Due to this, we have often associated the northern region as a region of non-traditional coffee drinkers, but the induction of café-chain formats across India has changed that notion.
Coffee has been regarded as a drink brought to India from the West by people travelling abroad, who are increasingly exploring varied forms of the beverage. Tapping into this obvious growth, the government has felt the need to make coffee a preferred beverage in all parts of the country. The India International Coffee Festival (IICF) is one such initiative, which aims to enhance the models of the domestic coffee players as well as the back-end supports for the coffee industry in the country. This flagship event has garnered interest from all corners, which vindicated the strategy behind organising such conferences. Anil Bhandari, President, India Coffee Trust, feels that the show being organised in Delhi is a sign of things to come in the future. “With so many coffee chains visible across the country, we felt this is the right time for the conference to move out of Bangalore, where it had been happening till now, to the capital,” he adds.

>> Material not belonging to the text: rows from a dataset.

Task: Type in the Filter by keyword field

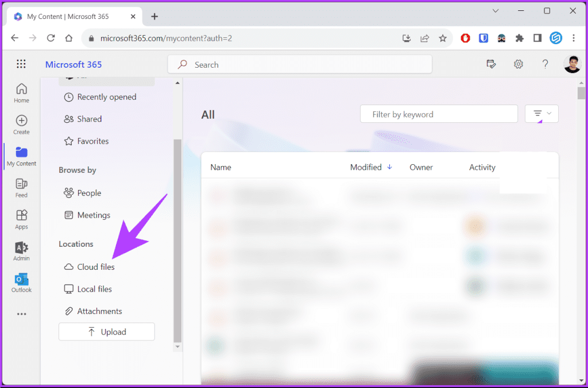Action: 439,114
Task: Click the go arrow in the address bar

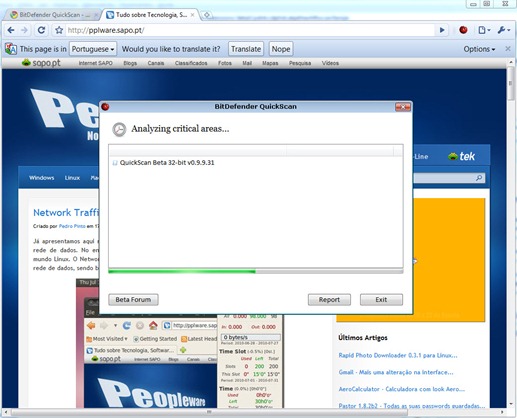Action: [442, 30]
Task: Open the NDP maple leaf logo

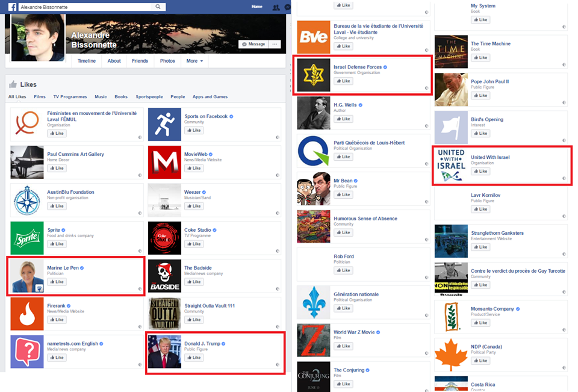Action: [451, 355]
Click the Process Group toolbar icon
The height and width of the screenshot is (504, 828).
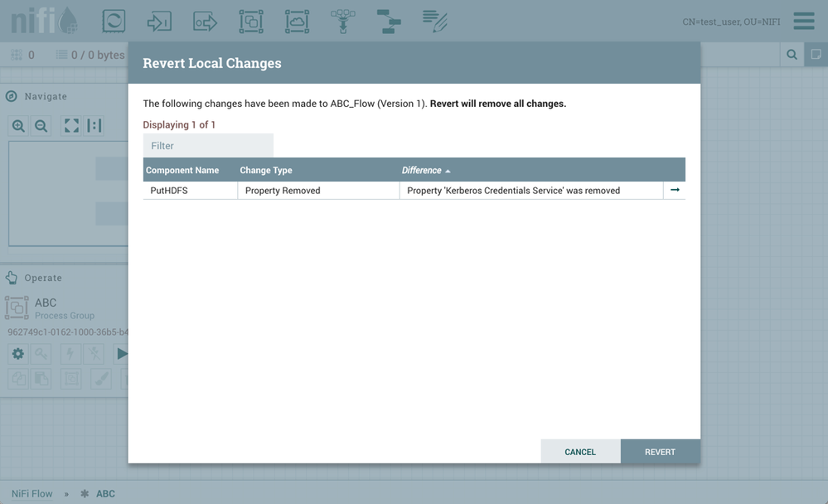(250, 21)
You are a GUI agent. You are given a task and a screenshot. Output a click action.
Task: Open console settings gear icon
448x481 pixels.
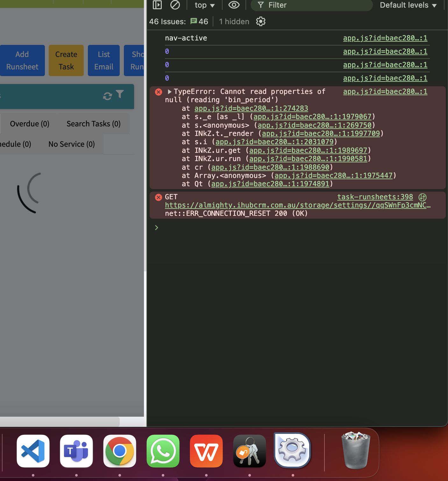[260, 21]
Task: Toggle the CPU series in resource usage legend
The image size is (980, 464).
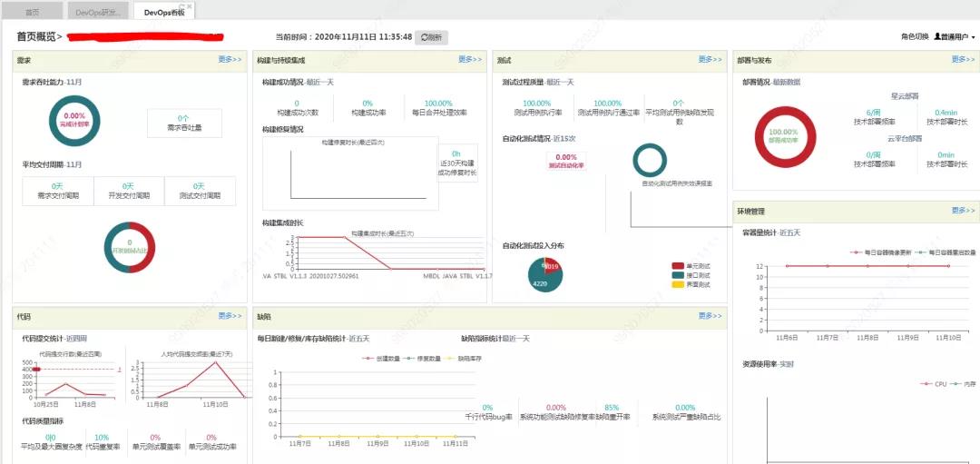Action: [934, 384]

The overall coffee scenario in the country looks quite positive. However, considering that India is the sixth largest producer of coffee covering around two per cent of world’s coffee area, there is still a long way to go before the numbers look staggering to say the least. Brazil is the largest producer of coffee in the world. “With 16 countries and 500 delegates participating in this conference, we believe our domestic coffee players will get the know-how from their international counterparts,” says Jawaid Akhtar, Chairman, Coffee Board. At present, there are over 3,000 branded coffee outlets in the country, which is still nowhere near to the figures visible in the international markets. The likes of Café Coffee Day, Barista, Lavazza, Costa Coffee and Gloria Jeans are some of the leading players in the market, but what really stands out in the segment is the need for an organised approach, which will minimise the fragmentation that is creeping in. “Even though we have numerous outlets in the country, there is a definite discrepancy when it comes to the positioning of these outlets,” says Venu Madhav, Chief Operating Officer, Café Coffee Day.
Giving his approval to the event, Rahul Khullar, Secretary of Commerce, says, “The government is pleased to welcome the initiative in Delhi for the first time and pleased with the initiative taken by the private sector.” India has all the necessary ingredients to be a world leader in the coffee sector, but it needs to make sure that conferences of this magnitude are organised on a regular basis as they provide an opportunity to the domestic players to interact with the intentional set-ups and understand their latest technologies and inputs.